Preparing for the HNA conference, last minute details… lots of responsibility – all the organizers feel this way, but we know, it will be beautiful. The organizers have created a conference blog, which will have details on many of the programs: http://www.haikunorthamerica.com/blog.html There, a haiku prompt will be given for the conference each day. The first is (appropriately) “migration”. Tweet your haiku with the hashtag : #HaikuNA Also see recent articles on the HNA blog on the senryu workshop by Sunny Seki, and a rengay workshop by Gary Gay.
For me the poetry of it all rises strongly to my feelings. That is what I am here for. I will center on that. You will feel it here strongly the “haiku moments” the power of our poetic imagination alive in nature. We center on that here. Join me on the trail… the wake… of beauty.

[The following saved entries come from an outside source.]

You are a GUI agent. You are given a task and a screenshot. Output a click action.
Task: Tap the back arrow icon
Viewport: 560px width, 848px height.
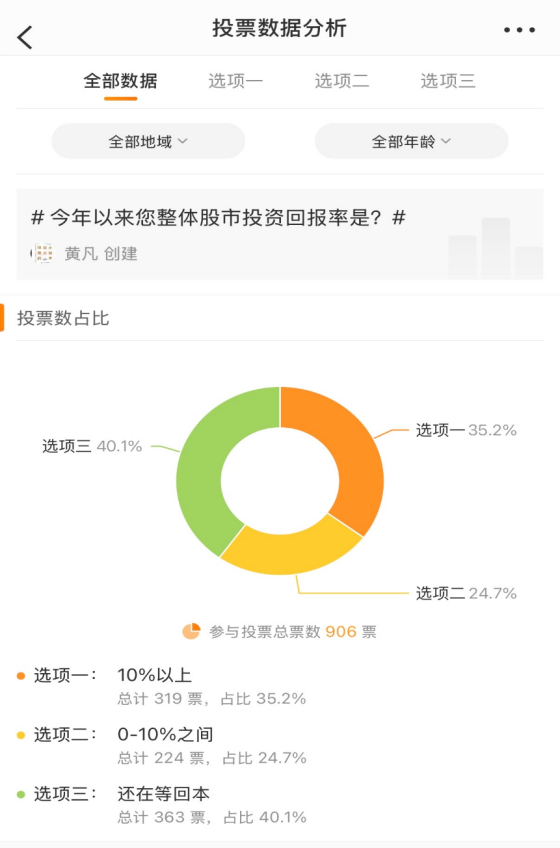pyautogui.click(x=25, y=37)
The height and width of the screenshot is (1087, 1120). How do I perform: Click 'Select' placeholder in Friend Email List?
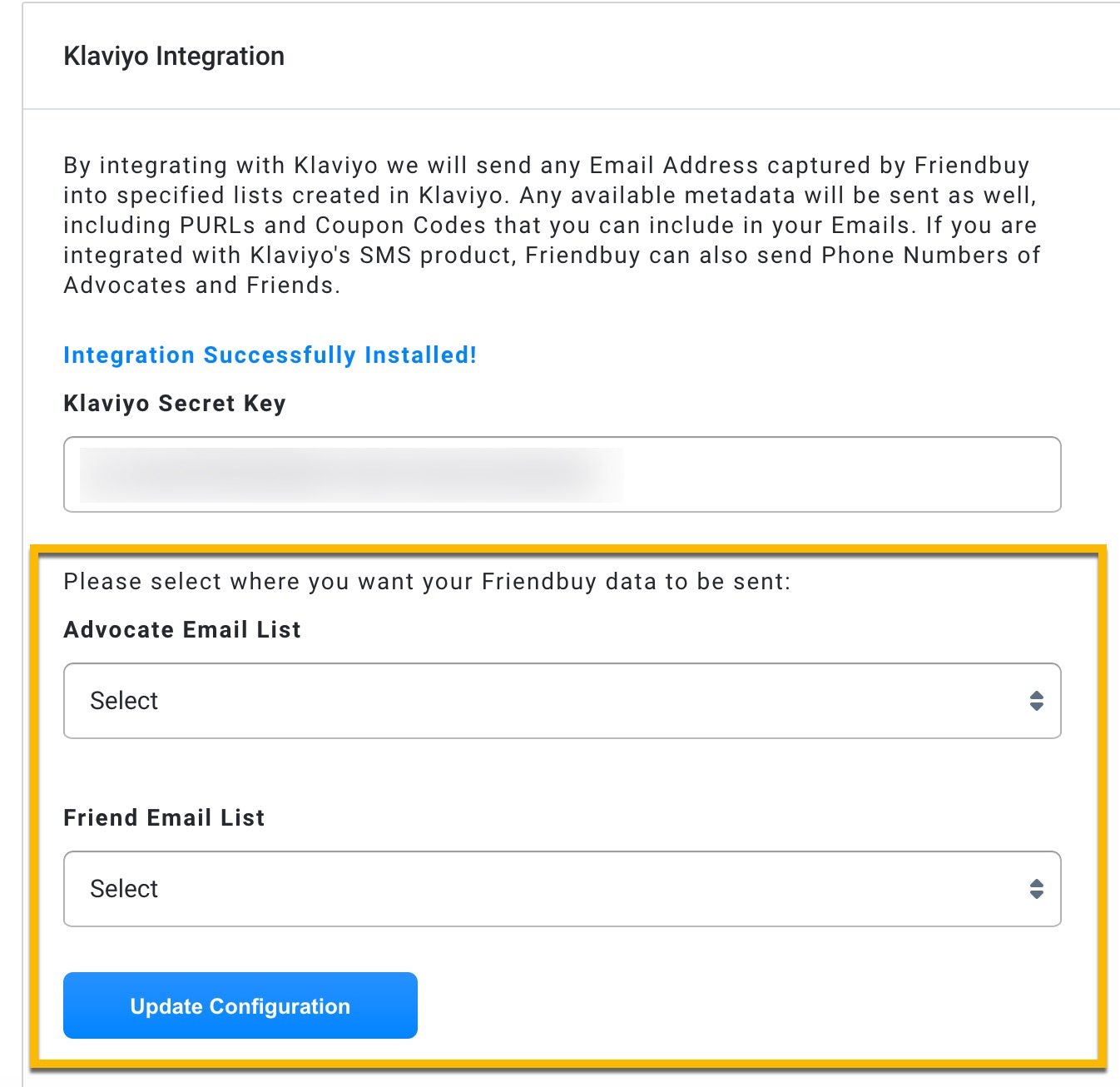(124, 889)
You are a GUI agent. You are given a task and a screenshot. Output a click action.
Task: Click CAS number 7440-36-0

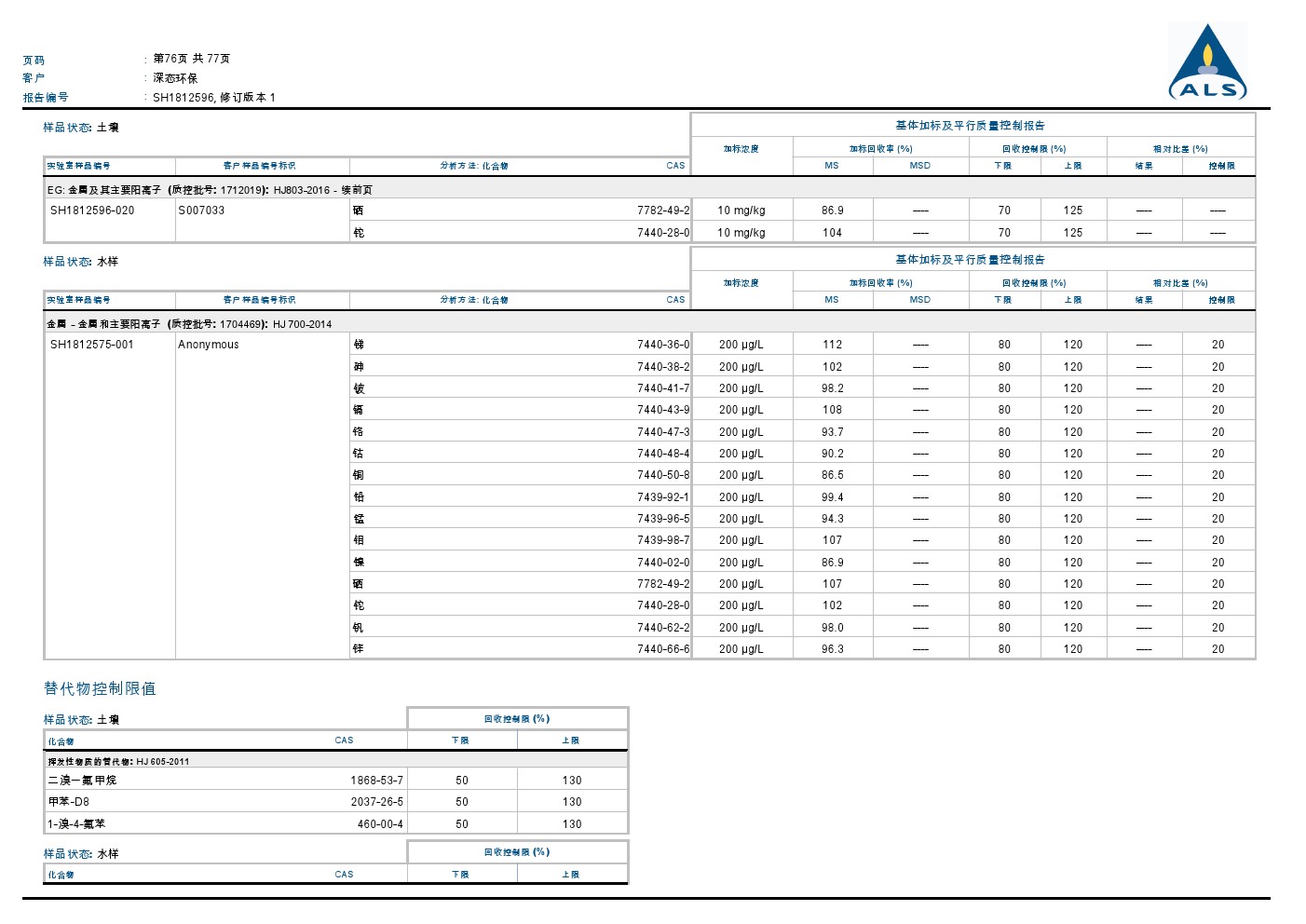coord(662,345)
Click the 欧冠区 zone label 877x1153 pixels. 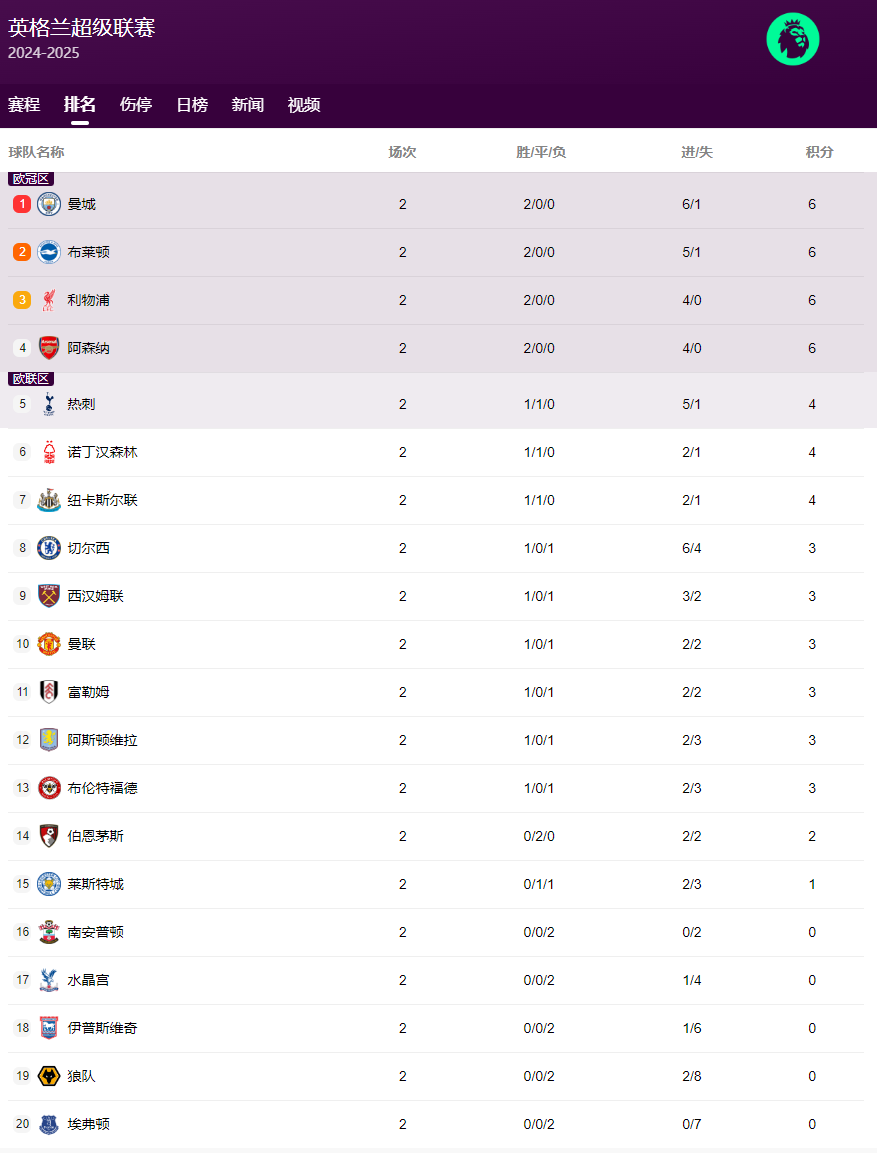(31, 179)
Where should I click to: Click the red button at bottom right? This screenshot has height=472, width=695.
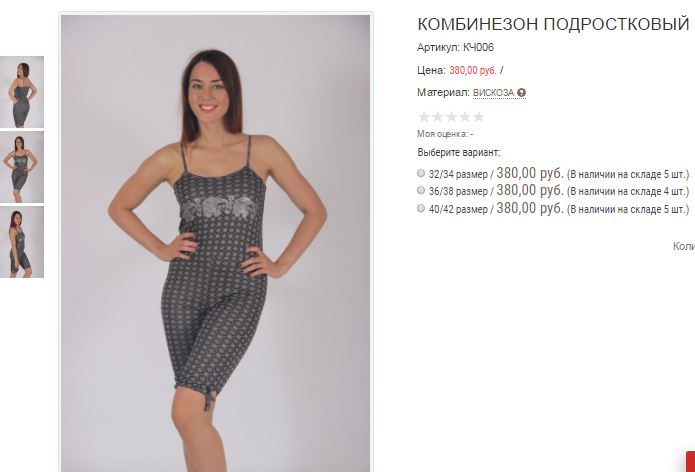point(691,462)
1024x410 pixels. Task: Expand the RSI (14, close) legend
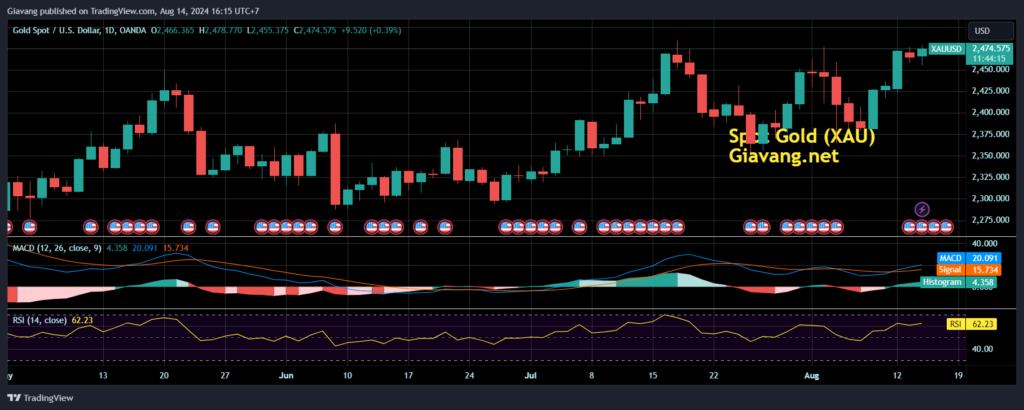(39, 320)
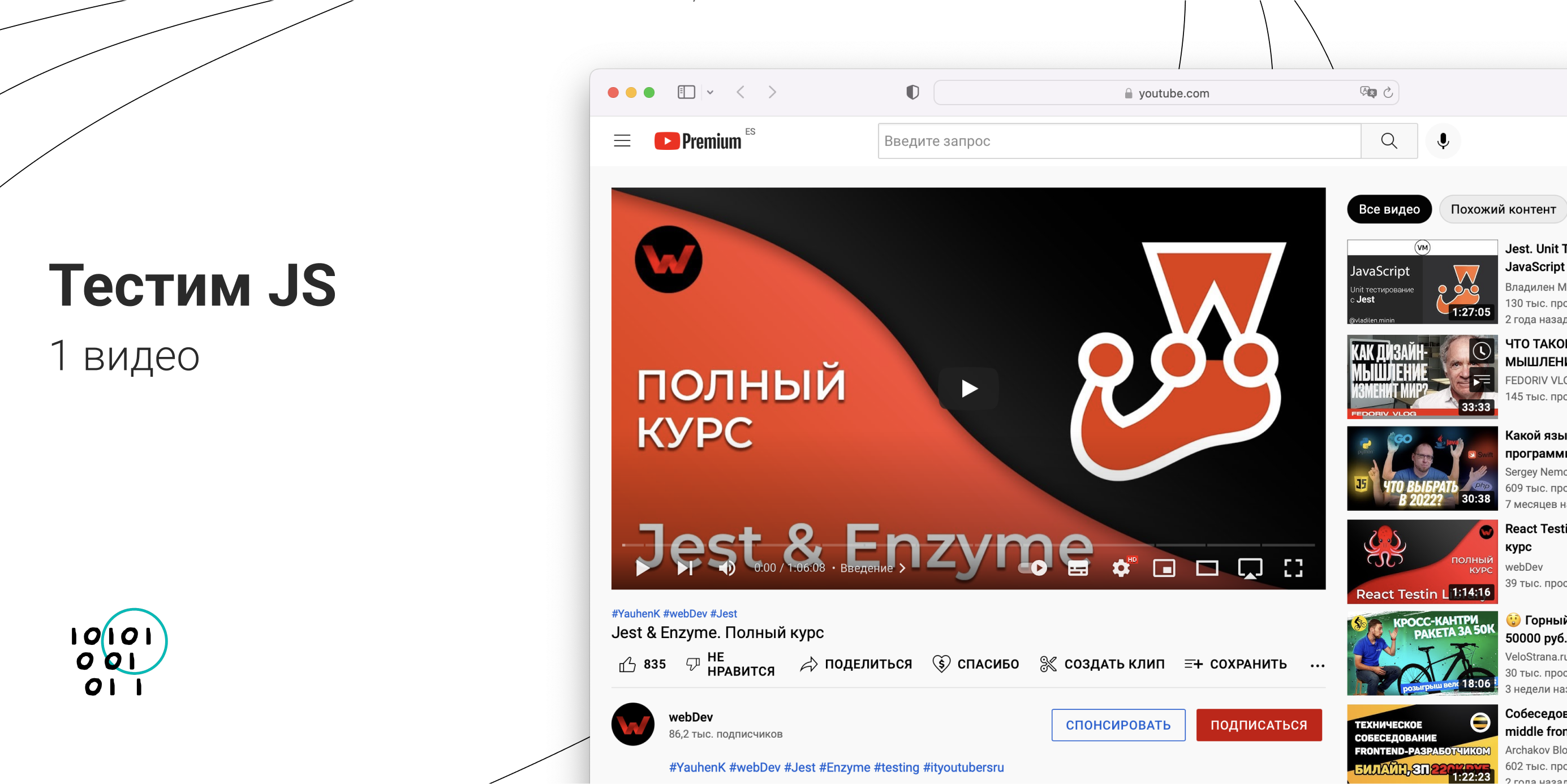Image resolution: width=1567 pixels, height=784 pixels.
Task: Select Все видео tab in sidebar
Action: [x=1389, y=209]
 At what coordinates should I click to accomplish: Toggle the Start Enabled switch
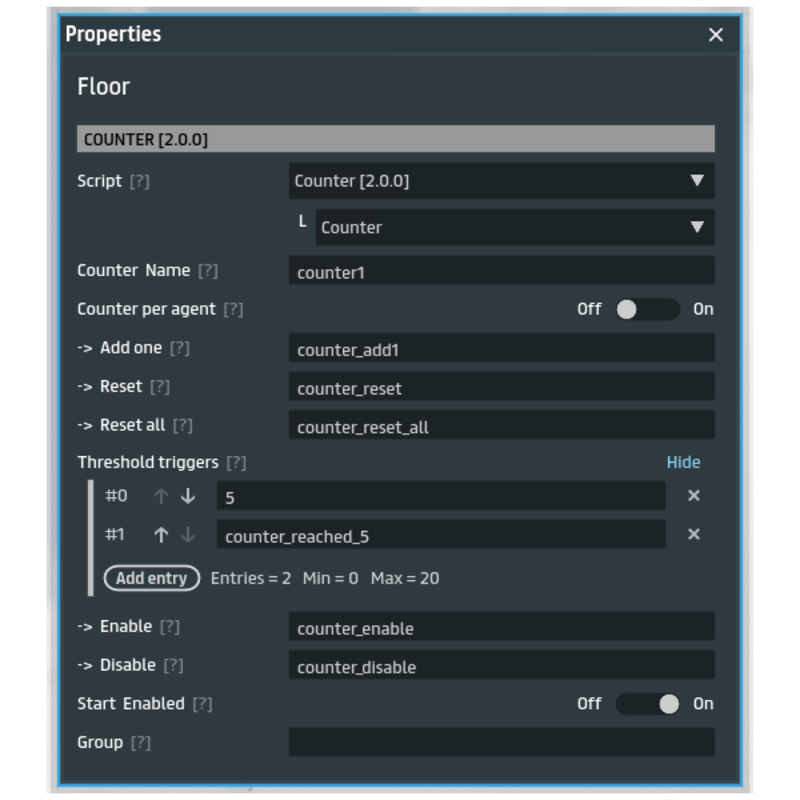647,704
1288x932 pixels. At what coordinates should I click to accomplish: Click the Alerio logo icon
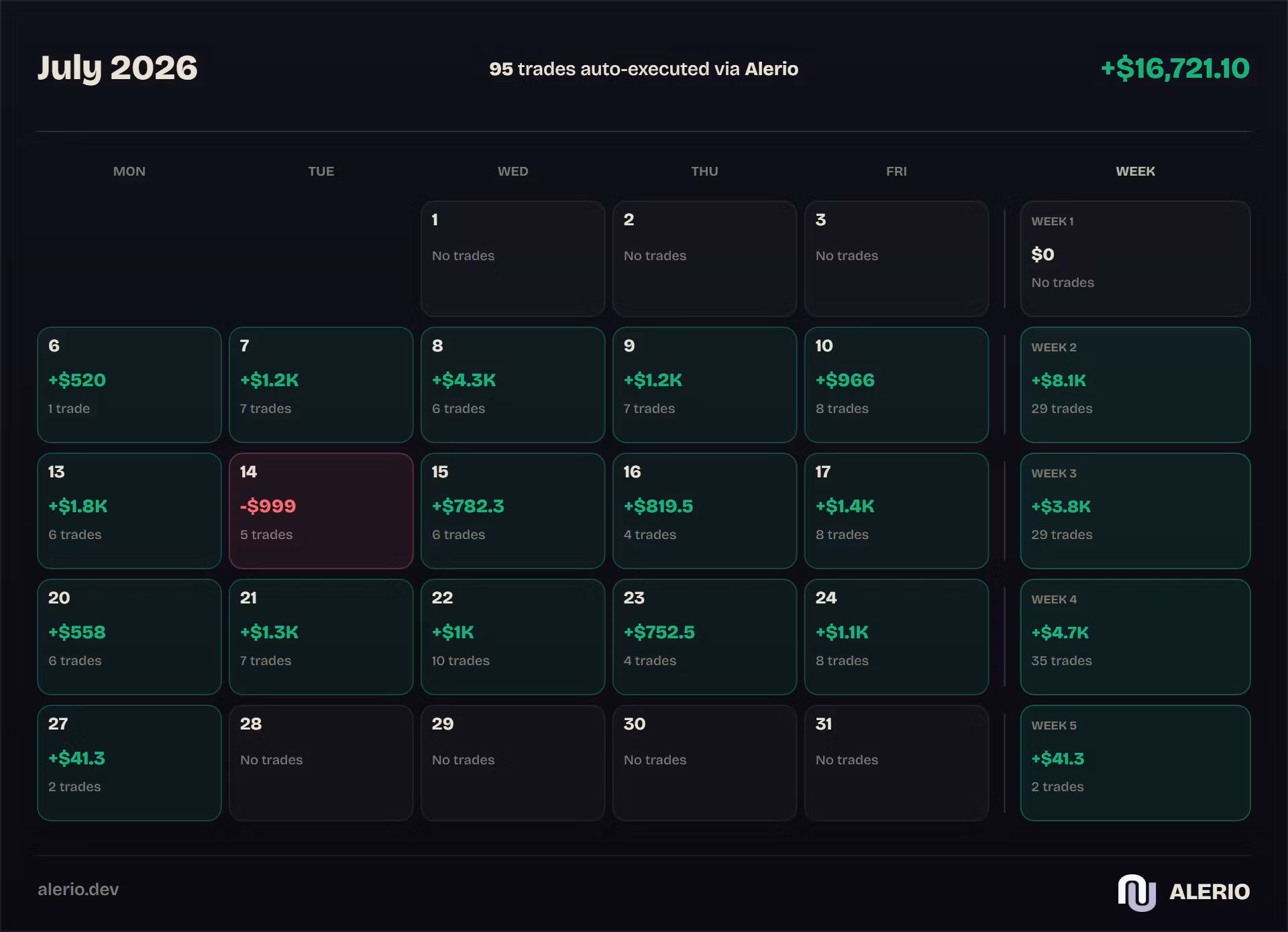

Our beautiful friend from Japan, kris moon, (aka Kris Kondo) made the haiga of us above. She stayed in our home the last few days, a long awaited meeting of hearts, and now is with her daughter till boarding ship tomorrow. After the conference she will return to us. She will do a program Friday evening August 23, 6:30 PM of her own work, and also we will do a full REGIONAL READING with all the footnotes!
PACKING THE FLUTES! Remember Rick will be playing flutes of the world for the Regional Reading. They have to be packed and carried with us. The Anasazi (Native American) flutes will be used for the Southwest and Northern CA.
Above: Anasazi flutes now at the Arizona State Museum.
In 1931, four wooden flutes were discovered in a cave in Northeastern
Arizona. They are relics of the Ancestral Pluebloan (Anasazi)
culture and have been dated to 620-670 ACE. As such, they are the
earliest preserved wooden flutes (others were bone or cane) from
North America. They are surprisingly sophististicated instruments,
carefully constructed of of boxelder, with six finger holes. No one
can know what kind of music or signaling these flutes were used for.
An instrument modeled on these ancient flutes, but somewhat larger
and made of cedar by Corote Oldman, will accompany poets from
Northern California and the U.S. Southwest. The Anasazi flutes
are rim-blown like the Mojave Desert Flute mentioned in an earlier
post. Today, replicas are usually equipped with a chamfered
upper rim and played in the way shakuhachis are, but authorities believe
that rim-blown Native American flutes were most often played
with an “interdental embouchures”, in the style of the Persian
ney. Here the entire rim is placed within the lips and against the
teeth. It is rare to hear a rim-blown Native American flute, and
extremely rare to hear one played with the interdental embouchure, as
it will be heard in the Regional Reading.
We just finished our Tanka Poets on Site Celebrational Book for Tanka Sunday – we think it is beautiful!! I am going to make a whole new post to celebrate… continuing the day’s journal with a real accomplishment for Tanka Poets on Site!